Problem to solve:
Please transcribe only the lines from the one holding "You are a GUI" through the final line of the data, both included, with no pictures.

>>

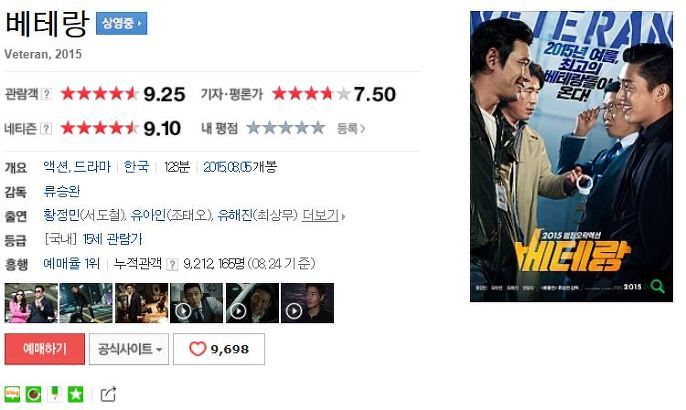Click the green star bookmark icon
686x410 pixels.
75,394
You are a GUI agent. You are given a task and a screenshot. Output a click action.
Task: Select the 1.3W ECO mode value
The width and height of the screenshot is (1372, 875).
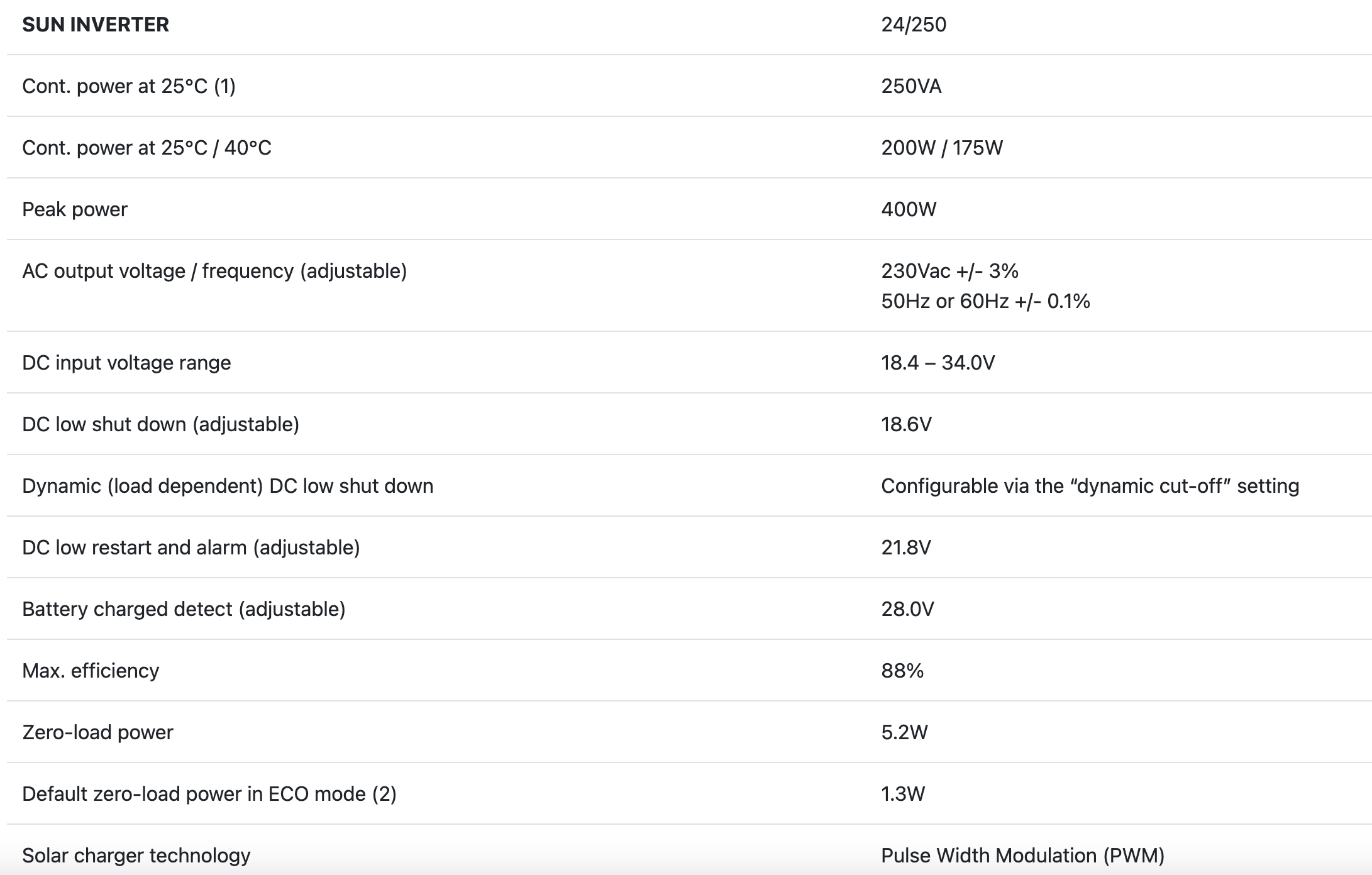903,794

<<

Completed exercise:
You are a GUI agent. You are given a task and a screenshot. Output a click action.
Task: Select the 1.3W ECO mode value
The width and height of the screenshot is (1372, 875).
903,794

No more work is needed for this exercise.